··· TASK DATA

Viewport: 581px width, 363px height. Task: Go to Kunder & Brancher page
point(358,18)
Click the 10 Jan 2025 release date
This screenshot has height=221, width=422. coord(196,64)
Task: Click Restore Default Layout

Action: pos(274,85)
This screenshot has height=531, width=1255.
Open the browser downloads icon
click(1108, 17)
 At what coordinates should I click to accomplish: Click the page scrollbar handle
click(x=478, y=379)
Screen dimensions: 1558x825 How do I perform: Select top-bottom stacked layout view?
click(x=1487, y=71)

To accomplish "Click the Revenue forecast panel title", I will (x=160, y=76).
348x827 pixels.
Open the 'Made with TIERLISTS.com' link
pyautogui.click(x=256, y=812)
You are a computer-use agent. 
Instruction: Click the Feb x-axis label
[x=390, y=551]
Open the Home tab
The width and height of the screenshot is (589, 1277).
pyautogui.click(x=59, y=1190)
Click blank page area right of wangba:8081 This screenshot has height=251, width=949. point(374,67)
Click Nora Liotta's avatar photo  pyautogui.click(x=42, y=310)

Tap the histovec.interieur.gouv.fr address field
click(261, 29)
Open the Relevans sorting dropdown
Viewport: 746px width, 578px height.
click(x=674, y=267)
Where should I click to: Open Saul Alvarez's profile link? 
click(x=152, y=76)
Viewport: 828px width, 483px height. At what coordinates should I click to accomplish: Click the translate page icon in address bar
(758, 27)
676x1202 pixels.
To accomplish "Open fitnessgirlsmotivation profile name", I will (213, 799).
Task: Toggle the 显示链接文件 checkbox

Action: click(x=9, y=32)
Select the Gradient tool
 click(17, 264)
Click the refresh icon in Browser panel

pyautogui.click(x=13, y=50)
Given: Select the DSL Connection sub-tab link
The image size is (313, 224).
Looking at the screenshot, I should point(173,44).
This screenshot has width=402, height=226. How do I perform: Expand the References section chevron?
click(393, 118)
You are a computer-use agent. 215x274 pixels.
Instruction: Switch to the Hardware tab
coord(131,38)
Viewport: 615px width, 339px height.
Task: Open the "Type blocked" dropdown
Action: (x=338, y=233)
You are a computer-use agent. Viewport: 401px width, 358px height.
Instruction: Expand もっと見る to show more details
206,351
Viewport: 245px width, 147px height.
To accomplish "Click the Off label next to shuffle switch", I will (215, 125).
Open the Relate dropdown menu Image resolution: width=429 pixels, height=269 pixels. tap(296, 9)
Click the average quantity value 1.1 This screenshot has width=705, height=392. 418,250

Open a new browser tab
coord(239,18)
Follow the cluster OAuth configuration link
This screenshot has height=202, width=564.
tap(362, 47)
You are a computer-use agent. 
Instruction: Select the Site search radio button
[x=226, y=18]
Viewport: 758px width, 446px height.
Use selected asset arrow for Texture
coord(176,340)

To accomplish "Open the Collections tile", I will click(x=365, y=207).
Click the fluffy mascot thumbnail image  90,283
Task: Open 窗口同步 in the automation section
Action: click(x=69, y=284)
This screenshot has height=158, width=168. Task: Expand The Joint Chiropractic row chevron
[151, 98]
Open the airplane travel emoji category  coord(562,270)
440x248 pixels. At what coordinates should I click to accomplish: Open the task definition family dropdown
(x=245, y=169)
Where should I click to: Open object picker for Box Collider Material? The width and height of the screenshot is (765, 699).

······

§ **WHAT IS BEING ASKED**
Exactly as shown above, return all of the entries.

§ **TASK SOLUTION**
Viewport: 581px width, 363px height. Task: Go to Kunder & Brancher page
point(358,18)
Click the 10 Jan 2025 release date
This screenshot has height=221, width=422. coord(196,64)
Task: Click Restore Default Layout

Action: pos(274,85)
This screenshot has height=531, width=1255.
Open the browser downloads icon
click(1108, 17)
 At what coordinates should I click to accomplish: Click the page scrollbar handle
click(x=478, y=379)
Screen dimensions: 1558x825 How do I perform: Select top-bottom stacked layout view?
click(x=1487, y=71)

To accomplish "Click the Revenue forecast panel title", I will (x=160, y=76).
348x827 pixels.
Open the 'Made with TIERLISTS.com' link
pyautogui.click(x=256, y=812)
You are a computer-use agent. 
Instruction: Click the Feb x-axis label
[x=390, y=551]
Open the Home tab
The width and height of the screenshot is (589, 1277).
pyautogui.click(x=59, y=1190)
Click blank page area right of wangba:8081 This screenshot has height=251, width=949. point(374,67)
Click Nora Liotta's avatar photo  pyautogui.click(x=42, y=310)

Tap the histovec.interieur.gouv.fr address field
click(261, 29)
Open the Relevans sorting dropdown
Viewport: 746px width, 578px height.
click(x=674, y=267)
Where should I click to: Open Saul Alvarez's profile link? 
click(x=152, y=76)
Viewport: 828px width, 483px height. At what coordinates should I click to accomplish: Click the translate page icon in address bar
(758, 27)
676x1202 pixels.
To accomplish "Open fitnessgirlsmotivation profile name", I will (213, 799).
Task: Toggle the 显示链接文件 checkbox

Action: click(x=9, y=32)
Select the Gradient tool
 click(17, 264)
Click the refresh icon in Browser panel

pyautogui.click(x=13, y=50)
Given: Select the DSL Connection sub-tab link
The image size is (313, 224).
Looking at the screenshot, I should point(173,44).
This screenshot has width=402, height=226. How do I perform: Expand the References section chevron?
click(393, 118)
You are a computer-use agent. 215x274 pixels.
Instruction: Switch to the Hardware tab
coord(131,38)
Viewport: 615px width, 339px height.
Task: Open the "Type blocked" dropdown
Action: (x=338, y=233)
You are a computer-use agent. Viewport: 401px width, 358px height.
Instruction: Expand もっと見る to show more details
206,351
Viewport: 245px width, 147px height.
To accomplish "Click the Off label next to shuffle switch", I will (215, 125).
Open the Relate dropdown menu Image resolution: width=429 pixels, height=269 pixels. tap(296, 9)
Click the average quantity value 1.1 This screenshot has width=705, height=392. 418,250

Open a new browser tab
coord(239,18)
Follow the cluster OAuth configuration link
This screenshot has height=202, width=564.
tap(362, 47)
You are a computer-use agent. 
Instruction: Select the Site search radio button
[x=226, y=18]
Viewport: 758px width, 446px height.
Use selected asset arrow for Texture
coord(176,340)

To accomplish "Open the Collections tile", I will click(x=365, y=207).
Click the fluffy mascot thumbnail image  90,283
Task: Open 窗口同步 in the automation section
Action: click(x=69, y=284)
This screenshot has height=158, width=168. Task: Expand The Joint Chiropractic row chevron
[151, 98]
Open the airplane travel emoji category  coord(562,270)
440x248 pixels. At what coordinates should I click to accomplish: Open the task definition family dropdown
(x=245, y=169)
Where should I click to: Open object picker for Box Collider Material? The width and height of the screenshot is (765, 699).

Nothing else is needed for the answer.